Listed records Block Start

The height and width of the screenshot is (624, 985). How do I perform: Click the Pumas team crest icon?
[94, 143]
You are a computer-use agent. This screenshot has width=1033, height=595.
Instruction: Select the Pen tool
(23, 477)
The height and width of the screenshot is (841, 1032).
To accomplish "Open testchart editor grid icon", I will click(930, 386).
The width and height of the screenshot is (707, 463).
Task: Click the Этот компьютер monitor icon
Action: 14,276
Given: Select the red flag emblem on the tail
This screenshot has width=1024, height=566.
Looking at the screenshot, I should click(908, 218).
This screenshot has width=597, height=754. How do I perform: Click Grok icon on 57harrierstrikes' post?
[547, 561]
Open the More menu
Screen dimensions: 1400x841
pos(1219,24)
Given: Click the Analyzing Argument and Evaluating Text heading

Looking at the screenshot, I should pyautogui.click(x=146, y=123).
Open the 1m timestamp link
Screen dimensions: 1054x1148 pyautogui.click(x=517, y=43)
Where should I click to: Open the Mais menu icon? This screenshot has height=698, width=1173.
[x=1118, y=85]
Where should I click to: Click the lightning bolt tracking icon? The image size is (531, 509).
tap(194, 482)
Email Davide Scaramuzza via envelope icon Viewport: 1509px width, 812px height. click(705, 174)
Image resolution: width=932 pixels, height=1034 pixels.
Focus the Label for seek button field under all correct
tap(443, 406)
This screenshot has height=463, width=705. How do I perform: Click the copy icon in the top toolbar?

Listed records Block End

Prompt. Having found the line that contains "This screenshot has width=1024, height=566.", set down that line and all the rest through the end of the records, exactly.

Output of the exercise.
This screenshot has width=1024, height=566.
Looking at the screenshot, I should click(908, 218).
This screenshot has width=597, height=754. How do I perform: Click Grok icon on 57harrierstrikes' post?
[547, 561]
Open the More menu
Screen dimensions: 1400x841
pos(1219,24)
Given: Click the Analyzing Argument and Evaluating Text heading

Looking at the screenshot, I should pyautogui.click(x=146, y=123).
Open the 1m timestamp link
Screen dimensions: 1054x1148 pyautogui.click(x=517, y=43)
Where should I click to: Open the Mais menu icon? This screenshot has height=698, width=1173.
[x=1118, y=85]
Where should I click to: Click the lightning bolt tracking icon? The image size is (531, 509).
tap(194, 482)
Email Davide Scaramuzza via envelope icon Viewport: 1509px width, 812px height. click(705, 174)
Image resolution: width=932 pixels, height=1034 pixels.
Focus the Label for seek button field under all correct
tap(443, 406)
This screenshot has height=463, width=705. How do I perform: Click the copy icon in the top toolbar?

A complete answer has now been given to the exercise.